Speaking of trends and forecasts, Geoff Ramsey, CEO of eMarketer, offered an entertaining and typically thorough overview of interactive industry trends yesterday. You may have heard some of these before, but it doesn't hurt to keep them close at hand. Ramsey's five mega media and marketing trends:
*The consumer is in control. Period.
*The consumer is skeptical and increasingly resistant to advertising.
*Media fragmentation is pervasive.
*Mass reach is being supplanted by niche
audiences that required improved methods of targeting.
*C-level execs are being held to new levels of accountability.
Ramsey's eMarketer aggregates data on the media, marketing and tech universes from a variety of sources--Forrester, Yankee, Nielsen//NetRatings, comScore, Jack Myers, Universal McCann, and many others. If you feel as though you've heard a few of his data points before, it's probably because you have. But his delivery is entertaining and lively and it really forces a wakeup call. The fact that several sources come up with different analyses of the same topic is all the more invigorating. As Ramsey says, "you have to consider the source" and must weigh the differences.
For example, The Myers Report found 85 percent of PVR (personal video recorder) owners skip at least some ads, while Ipsos-Reid's figure was 75 percent. Why? Not sure why.
The Yankee Group finds that 59 percent of consumers feel that most advertising has little relevance to them. Now what can we take from this? The fact that advertising and marketing must be relevant. How do we achieve relevance? Often, by targeting the appropriate messages at the appropriate times. Ramsey cited an example of Clear Channel's recent deployment of instantaneously changeable billboards targeted by daypart, and in-store ads, perhaps in a particular aisle of the grocery store. And then there's Google's Gmail, which targets ad messages based on the content of someone's email. Ick.

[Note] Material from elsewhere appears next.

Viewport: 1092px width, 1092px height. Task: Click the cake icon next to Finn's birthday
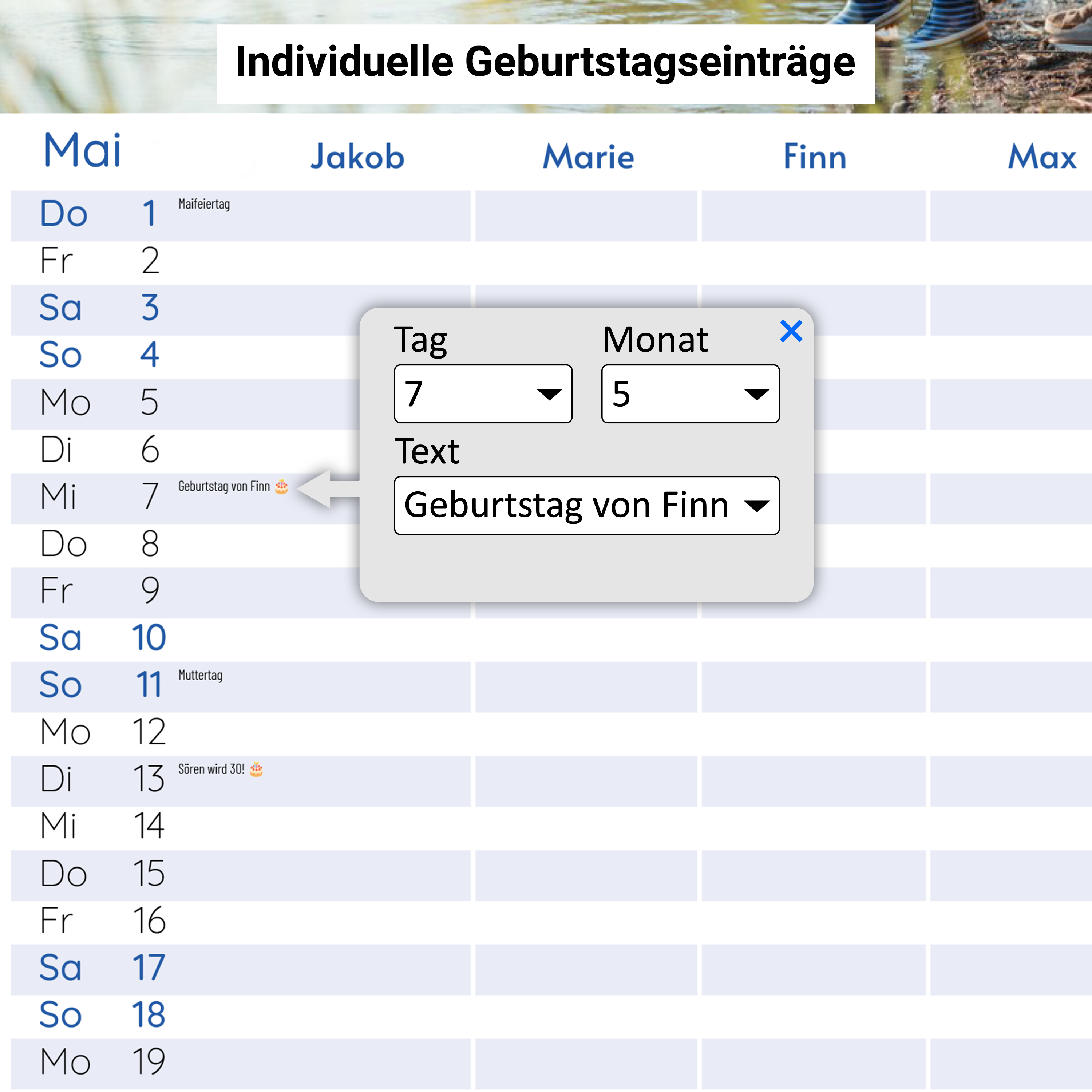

Ramsey pointed out an area where there is divergence among researchers and media forecasters--total U.S. media spending growth . For example, for 2005 TNS/CMR projects 9.3 percent growth to eMarketer's 7.7 percent. Universal McCann's Robert Coen forecast 7.3 percent, while Standard & Poor's weighed in at 7.0 percent.
Emarketer puts online ad spending growth in the U.S. in 2004 at 25.2 percent, while Forrester says it's more like 22.5 percent. Piper Jaffray puts it at 21.0 percent, McCann at 20 percent, TNS/CMR at 15.8 percent and Zenith at 15 percent. And that's just a handful of sources.
All in all, the forecasts are all over the place but it's clear that Web spending has nowhere to go but up given that $57.4 billion is spent in the U.S. on TV media versus $7.3 billion on the Web.